Corpse flower’s rare bloom aids forensic chemistry research

A corpse flower, aptly named Putricia, recently bloomed at the Royal Botanic Garden Sydney for the first time in 15 years. For forensic scientist Bridget Thurn, it was a unique opportunity to investigate the intersection of botany and forensic chemistry.

Thurn is completing a Ph.D. in forensic chemistry at the University of Technology Sydney (UTS) focused on the chemical profile of human remains, and how this profile changes over time. The aim is to develop technology that can help locate victims of mass disasters.

“I study human remains—specifically the odor of decomposition,” Thurn said. “When I heard the corpse flower, Amorphophallus titanum, was blooming, I thought, ‘Does it really smell like human decomposition? What chemical compounds does it produce?'”

Her curiosity sparked a unique collaboration. Thurn contacted the Botanic Gardens of Sydney and kept a close eye on the livestream, waiting for Putricia to bloom. She had to be quick to collect a sample of the stench because it only lasted for around 36 hours.

Putricia began unfurling around 1pm on Thursday, January 23, and Thurn collected samples every two hours from 4 pm until midnight, continuing the next day from midday until 10pm. She described the initial scent as “a combination of old laundry, a bakery, and sulfur,” but by day two, it had evolved into “a much more musky and aged smell, more like cheese.”

The corpse flower’s ability to mimic the smell of rotten meat is a fascinating adaptation, evolved to attract insects for pollination. Human decomposition odors are also shaped by complex biological processes.

“I want to see if the compounds from the flower overlap with the ones I’ve identified in my research and, if so, how they compare,” Thurn said. Samples are collected using sorbent tubes connected to small vacuum pumps, which trap volatile compounds for later analysis in the lab.
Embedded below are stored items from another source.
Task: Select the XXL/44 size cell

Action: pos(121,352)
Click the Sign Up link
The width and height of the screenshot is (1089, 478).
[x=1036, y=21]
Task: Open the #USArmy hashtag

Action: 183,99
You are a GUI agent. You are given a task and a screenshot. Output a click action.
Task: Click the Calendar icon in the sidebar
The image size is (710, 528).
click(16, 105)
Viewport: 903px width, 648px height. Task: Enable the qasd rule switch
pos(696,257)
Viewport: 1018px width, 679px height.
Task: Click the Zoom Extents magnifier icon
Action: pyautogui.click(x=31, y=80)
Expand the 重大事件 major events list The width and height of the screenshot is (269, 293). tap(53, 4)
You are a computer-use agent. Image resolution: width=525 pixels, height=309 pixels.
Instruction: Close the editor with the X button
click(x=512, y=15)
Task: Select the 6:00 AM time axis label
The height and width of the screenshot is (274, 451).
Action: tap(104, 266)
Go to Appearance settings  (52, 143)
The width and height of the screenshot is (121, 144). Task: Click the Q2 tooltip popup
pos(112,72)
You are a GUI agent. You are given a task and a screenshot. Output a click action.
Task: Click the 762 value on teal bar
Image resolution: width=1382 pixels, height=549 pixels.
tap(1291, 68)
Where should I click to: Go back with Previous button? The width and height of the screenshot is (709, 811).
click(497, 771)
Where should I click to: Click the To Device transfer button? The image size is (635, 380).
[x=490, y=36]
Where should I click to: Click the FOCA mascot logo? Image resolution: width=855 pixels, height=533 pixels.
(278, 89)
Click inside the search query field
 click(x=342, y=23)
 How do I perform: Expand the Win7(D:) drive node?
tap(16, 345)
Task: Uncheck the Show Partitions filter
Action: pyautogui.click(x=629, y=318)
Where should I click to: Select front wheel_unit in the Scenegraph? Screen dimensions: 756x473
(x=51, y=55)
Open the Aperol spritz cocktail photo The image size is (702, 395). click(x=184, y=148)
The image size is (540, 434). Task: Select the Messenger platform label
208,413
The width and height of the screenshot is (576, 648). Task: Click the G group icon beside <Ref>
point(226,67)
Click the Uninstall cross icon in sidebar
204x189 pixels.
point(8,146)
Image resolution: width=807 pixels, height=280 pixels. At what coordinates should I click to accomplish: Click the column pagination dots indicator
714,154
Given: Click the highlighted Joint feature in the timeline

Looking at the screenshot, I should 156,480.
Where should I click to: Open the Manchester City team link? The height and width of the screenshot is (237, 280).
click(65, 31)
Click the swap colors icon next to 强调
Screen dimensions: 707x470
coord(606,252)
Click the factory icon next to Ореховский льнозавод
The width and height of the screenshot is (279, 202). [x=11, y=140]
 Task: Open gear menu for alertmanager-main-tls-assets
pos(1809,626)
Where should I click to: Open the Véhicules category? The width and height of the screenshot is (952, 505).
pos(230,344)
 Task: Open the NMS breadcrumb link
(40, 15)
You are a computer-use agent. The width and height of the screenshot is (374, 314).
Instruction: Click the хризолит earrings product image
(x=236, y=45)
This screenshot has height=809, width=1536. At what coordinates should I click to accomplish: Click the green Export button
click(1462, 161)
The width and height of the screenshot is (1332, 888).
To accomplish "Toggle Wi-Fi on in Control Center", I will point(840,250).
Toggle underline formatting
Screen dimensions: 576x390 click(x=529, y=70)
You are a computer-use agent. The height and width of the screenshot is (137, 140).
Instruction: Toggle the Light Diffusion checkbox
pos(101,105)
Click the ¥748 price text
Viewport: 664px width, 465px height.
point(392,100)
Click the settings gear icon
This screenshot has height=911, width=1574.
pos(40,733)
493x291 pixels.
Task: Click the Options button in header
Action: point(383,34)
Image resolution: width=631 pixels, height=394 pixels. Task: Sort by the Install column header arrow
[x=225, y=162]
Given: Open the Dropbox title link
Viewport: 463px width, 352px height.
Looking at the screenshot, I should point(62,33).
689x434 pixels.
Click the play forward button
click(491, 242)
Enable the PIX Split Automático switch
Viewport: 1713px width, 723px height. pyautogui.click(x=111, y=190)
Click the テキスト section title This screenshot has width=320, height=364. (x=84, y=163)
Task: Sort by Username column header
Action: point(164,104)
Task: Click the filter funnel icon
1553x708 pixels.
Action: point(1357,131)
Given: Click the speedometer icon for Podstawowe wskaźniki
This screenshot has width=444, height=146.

Each year, UTS researchers conduct a large-scale disaster recovery exercise, together with defense, police and emergency services, at the Australian Facility for Taphonomic Experimental Research (AFTER). This includes carefully controlled decomposition studies using human donors.

“We cover the donors with rubble to mimic disaster conditions and collect odor samples over one to two weeks,” Thurn said. “The results are crucial for refining detection methods. We’re the only group conducting disaster trials like this, so our research is filling a major gap.”

Thurn said gases are released as bacteria break down proteins, lipids, and carbohydrates, with decomposition starting in the pancreas and the gut with digestive enzymes and then spreading. Insects then accelerate this process, releasing volatile compounds as they digest tissue.

This shared chemical landscape makes the comparison between the corpse flower and human decomposition particularly fascinating.

“Some papers have found overlapping compounds between the two, but I’m interested in analyzing my database to see what’s really going on. Does the corpse flower’s smell accurately mimic decomposition? Does it live up to its name?” Thurn said.

Thurn’s journey into forensic chemistry was inspired by a childhood fascination with The X-Files. After completing an honors project on how hydrated lime affects decomposition, she decided to extend her research.

Thurn recently published a paper in Forensic Chemistry titled “Ante- and Post-Mortem Human Volatiles for Disaster Search and Rescue.” She is looking forward to advancing the science of malodourous compounds, with her unexpected detour into the world of corpse flowers.